Wednesday, September 03, 2008

The Washington State Roadblock Tragedy

The headlines are as chilling as they are too familiar.  “Six dead in Skagit County shooting rampage,” reads the September 3, 2008 Seattle Times headline.

The shooter, 28-year-old Isaac Zamora has a history of mental illness and was living alone in the woods, despite attempts by his family to get him the help he needs.  The help that might have saved the lives of six innocent people who were left dead along Interstate 5 north of Seattle.

One of the victims, Anne Jackson a Skagit County sheriff’s deputy, was aware of Zamora’s history of mental illness and had told his family to call her anytime for help.

This raises many, many questions.

Why put a law enforcement officer in this type of situation?

Why wasn’t Zamora in treatment?

Why didn’t county officials do more to help the Zamora family get their son treatment?

In the days to come, some of these questions will be answered and many others will be raised. 

Earlier this year, another tragedy in Washington State raised some of the same questions.  Anthony Williams refused to take medication for his paranoid schizophrenia.  His family tried to get help.  He had numerous contacts with law enforcement over violent threats.  Finally, on New Year’s Eve, he fatally stabbed 31-year old Shannon Harps outside her house.

Prior to the tragedy, county officials said Williams did not pose an “imminent” threat, even though Washington’s law does not insist that someone be “imminently” dangerous to receive treatment.  Washington State does, however, require a county designated mental health professional to act as a middle man when a family tries to get someone help.  This was a roadblock to treatment then, and remains a roadblock today after six more people have lost their lives on the side of an Interstate. 

Washington State needs to remove the roadblock to care before another tragedy strikes.
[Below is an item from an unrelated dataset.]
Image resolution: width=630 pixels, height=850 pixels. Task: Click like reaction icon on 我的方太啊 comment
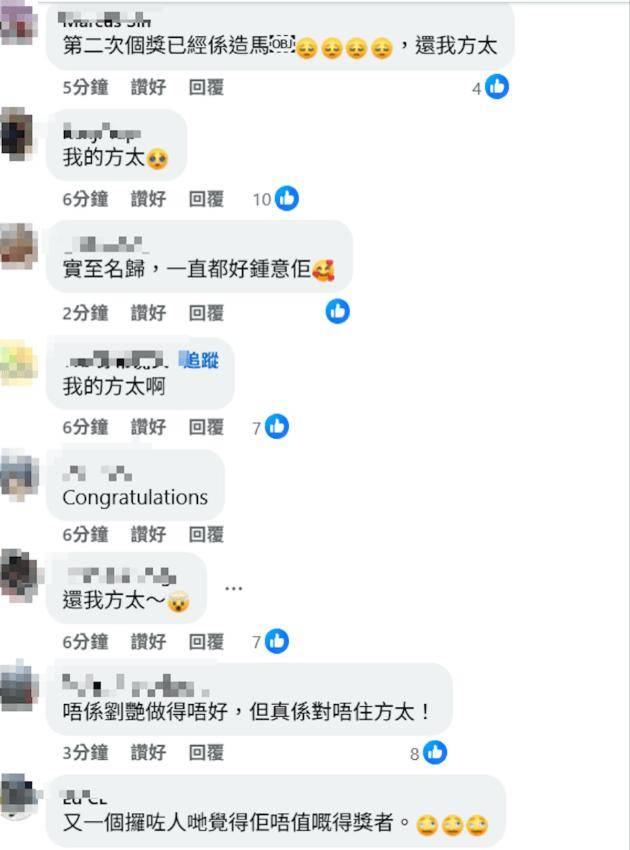pyautogui.click(x=277, y=427)
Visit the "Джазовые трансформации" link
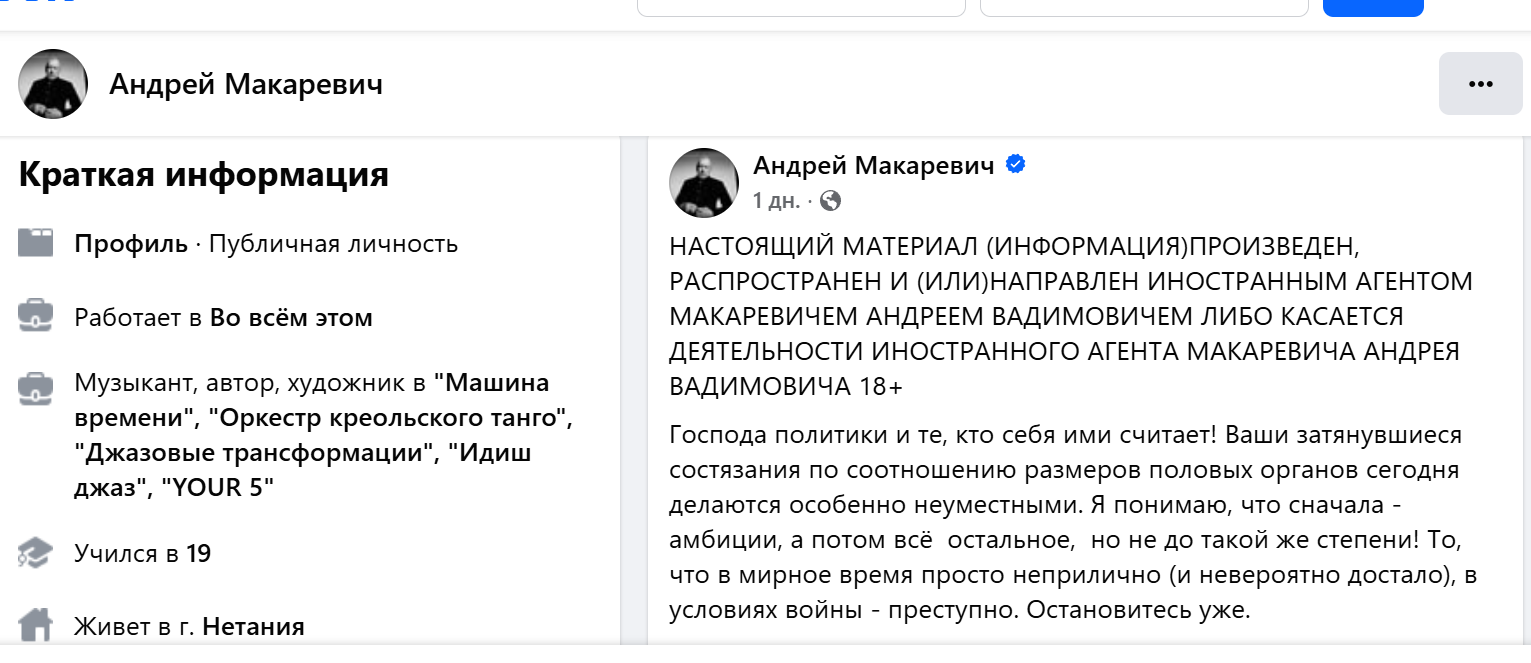The image size is (1531, 663). point(256,453)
Tuesday, September 02, 2008

People Recognize When Something is Wrong

In a previous post, this blog covered a case of Misguided Justice where a California mother of a mentally ill son who was killed under police fire was being sued by the very same police officers who opened fire.  The legal action has caught the ire of many others, and rightly so. 

“Despicable,” was the word used by El Dorado County Supervisor Ron Briggs to describe the law suite against 66-year widow Karen Mies.

“The citizens are appalled, and they are right to be appalled,” Briggs told the Sacrament Bee. “I do not believe that public servants should be suing the people they serve. It's a fundamental problem that breaks the trust.”

Briggs is not the only one who is upset.  Hundreds of letters to the editor, blog comments, and other public statements share the outrage. 

The boss of the two officers suing Mies was among those expressing his outrage. 

“As sheriff, I am embarrassed at the filing of the civil tort against the Mies family by two law enforcement officers,” Jeff Neves said. “I recognize that there are situations and circumstances which, in my opinion could warrant the filing of a civil lawsuit; this is absolutely not one of those cases.”

With any good fortune, the suit will be dropped and Mies left alone.

The next, and larger step, will be for El Dorado County to implement Laura’s Law.  Providing assisted outpatient treatment will help give both parents and police a greater change that tragedies like the one impacting Mies family can be avoided.  It only makes common sense and provides what is just.